J. M. Watson, president of the Guarantee Shoe Company, San Antonio, Texas, emphasizes very strongly the need to serve the customer with fit rather than sizes. In explaining the policy of his company he said:
If the customer asks what size the shoes are, change the subject if possible. However, if you are pinned down to where it is necessary to talk size, do so. But do not say simply “6A”—say “6A, which is the size that fits you.” Then if the customer should say, “They are too long, I don’t wear a 6A, I wear a 5C,” the salesman would reply: “When I sell you a shoe you wear a 6A because I do not misfit my customers. The shoe you have on is exactly the model and size that your feet require—to give you any other would mean that I would be selling you the wrong shoe for your feet.”

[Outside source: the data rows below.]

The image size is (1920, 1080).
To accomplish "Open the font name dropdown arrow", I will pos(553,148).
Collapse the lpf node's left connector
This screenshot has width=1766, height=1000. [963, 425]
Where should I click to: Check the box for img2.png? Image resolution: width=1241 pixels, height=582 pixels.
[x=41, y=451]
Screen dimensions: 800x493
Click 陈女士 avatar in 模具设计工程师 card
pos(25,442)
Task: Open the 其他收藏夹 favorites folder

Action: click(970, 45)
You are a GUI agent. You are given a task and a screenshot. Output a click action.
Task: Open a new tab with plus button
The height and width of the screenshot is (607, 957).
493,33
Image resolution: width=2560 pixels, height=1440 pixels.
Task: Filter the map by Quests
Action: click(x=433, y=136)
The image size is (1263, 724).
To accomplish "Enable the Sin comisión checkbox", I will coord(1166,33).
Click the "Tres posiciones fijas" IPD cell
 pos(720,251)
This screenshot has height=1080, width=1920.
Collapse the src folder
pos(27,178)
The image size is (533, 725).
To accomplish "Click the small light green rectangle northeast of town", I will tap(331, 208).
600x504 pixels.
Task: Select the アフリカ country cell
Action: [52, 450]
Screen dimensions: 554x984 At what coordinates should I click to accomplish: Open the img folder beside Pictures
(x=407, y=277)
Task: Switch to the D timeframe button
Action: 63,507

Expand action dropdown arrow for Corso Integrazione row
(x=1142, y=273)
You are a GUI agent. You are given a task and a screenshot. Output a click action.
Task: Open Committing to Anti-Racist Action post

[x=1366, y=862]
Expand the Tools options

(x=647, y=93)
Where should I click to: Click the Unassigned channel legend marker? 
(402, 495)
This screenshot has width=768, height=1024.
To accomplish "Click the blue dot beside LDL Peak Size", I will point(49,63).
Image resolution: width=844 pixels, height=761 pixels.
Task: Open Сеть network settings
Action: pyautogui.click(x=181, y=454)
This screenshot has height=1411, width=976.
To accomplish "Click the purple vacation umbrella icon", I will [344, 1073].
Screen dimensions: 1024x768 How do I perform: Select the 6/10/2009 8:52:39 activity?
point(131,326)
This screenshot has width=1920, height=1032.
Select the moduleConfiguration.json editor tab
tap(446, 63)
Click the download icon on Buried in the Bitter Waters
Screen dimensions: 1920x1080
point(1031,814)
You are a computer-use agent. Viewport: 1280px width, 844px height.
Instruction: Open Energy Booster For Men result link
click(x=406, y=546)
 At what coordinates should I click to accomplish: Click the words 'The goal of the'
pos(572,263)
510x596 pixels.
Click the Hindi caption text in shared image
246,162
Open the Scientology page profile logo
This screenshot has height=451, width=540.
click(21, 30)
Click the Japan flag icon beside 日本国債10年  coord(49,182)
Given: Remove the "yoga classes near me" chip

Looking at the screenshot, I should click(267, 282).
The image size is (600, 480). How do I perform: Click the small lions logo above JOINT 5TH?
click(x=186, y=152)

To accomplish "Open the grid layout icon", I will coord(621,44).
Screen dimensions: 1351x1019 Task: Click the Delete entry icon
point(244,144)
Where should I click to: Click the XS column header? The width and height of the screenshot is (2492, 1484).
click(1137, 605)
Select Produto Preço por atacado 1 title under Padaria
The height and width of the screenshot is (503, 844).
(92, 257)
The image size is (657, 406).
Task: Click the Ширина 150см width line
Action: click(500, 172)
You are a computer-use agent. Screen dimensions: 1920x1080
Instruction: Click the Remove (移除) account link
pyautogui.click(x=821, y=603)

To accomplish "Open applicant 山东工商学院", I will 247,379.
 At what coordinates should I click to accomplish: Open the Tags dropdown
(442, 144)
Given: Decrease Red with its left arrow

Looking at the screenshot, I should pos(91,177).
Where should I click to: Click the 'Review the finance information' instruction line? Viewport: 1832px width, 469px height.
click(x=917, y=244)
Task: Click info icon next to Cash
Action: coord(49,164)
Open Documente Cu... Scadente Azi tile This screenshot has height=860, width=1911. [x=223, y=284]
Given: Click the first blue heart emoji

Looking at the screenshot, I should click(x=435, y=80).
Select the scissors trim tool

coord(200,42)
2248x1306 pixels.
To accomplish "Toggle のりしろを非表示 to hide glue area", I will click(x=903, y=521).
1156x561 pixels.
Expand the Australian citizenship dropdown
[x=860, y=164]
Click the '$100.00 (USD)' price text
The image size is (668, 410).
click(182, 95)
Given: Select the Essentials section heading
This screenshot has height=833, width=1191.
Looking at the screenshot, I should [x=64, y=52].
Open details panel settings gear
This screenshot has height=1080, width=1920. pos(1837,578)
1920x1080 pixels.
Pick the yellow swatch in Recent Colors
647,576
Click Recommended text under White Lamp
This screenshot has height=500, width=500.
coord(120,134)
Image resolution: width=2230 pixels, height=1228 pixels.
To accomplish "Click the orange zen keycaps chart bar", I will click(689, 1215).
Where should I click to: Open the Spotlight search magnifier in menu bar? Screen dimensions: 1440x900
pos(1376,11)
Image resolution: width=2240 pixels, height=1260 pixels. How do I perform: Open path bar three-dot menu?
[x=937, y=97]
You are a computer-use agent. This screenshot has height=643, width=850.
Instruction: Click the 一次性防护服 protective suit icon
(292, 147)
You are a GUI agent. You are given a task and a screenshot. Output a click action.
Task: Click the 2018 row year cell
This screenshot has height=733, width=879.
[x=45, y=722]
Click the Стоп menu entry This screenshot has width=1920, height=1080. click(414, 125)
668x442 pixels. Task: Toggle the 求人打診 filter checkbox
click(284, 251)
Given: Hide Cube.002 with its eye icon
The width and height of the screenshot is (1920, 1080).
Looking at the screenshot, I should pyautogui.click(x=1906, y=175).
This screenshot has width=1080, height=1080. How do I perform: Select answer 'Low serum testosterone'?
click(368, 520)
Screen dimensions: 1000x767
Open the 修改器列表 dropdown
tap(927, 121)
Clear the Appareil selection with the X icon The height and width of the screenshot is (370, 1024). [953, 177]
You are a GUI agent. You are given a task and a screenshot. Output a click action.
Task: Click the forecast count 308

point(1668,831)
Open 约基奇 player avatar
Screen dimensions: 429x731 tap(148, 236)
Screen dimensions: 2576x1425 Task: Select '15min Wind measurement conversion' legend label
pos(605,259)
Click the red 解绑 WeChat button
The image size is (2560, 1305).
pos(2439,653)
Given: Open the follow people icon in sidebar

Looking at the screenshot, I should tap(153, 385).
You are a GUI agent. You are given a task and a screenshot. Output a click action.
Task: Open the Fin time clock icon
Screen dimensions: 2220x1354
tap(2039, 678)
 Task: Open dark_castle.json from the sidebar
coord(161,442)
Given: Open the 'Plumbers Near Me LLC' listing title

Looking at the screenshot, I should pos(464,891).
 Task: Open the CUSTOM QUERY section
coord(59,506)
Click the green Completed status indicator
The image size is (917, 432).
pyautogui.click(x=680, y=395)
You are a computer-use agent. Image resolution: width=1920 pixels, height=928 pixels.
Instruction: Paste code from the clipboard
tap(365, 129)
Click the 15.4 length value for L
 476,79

This is a clear statement of fact, but it is bound to impress the customer favorably because it is said with an air of authority and because it brings out the importance of correct fitting. The subject of shoe fitting will be fully treated in the next following section of the Course. It is mentioned here simply in its important relation to the treatment of different types of customers. If the customer actually has foot trouble he needs expert advice such as the salesman will be in a position to give after having mastered the section of the Course on “Correct Shoe Fitting.” On the other hand, if he does not have foot trouble, he needs good salesmanship to protect himself from insisting upon a poorly fitted shoe that would later bring on trouble.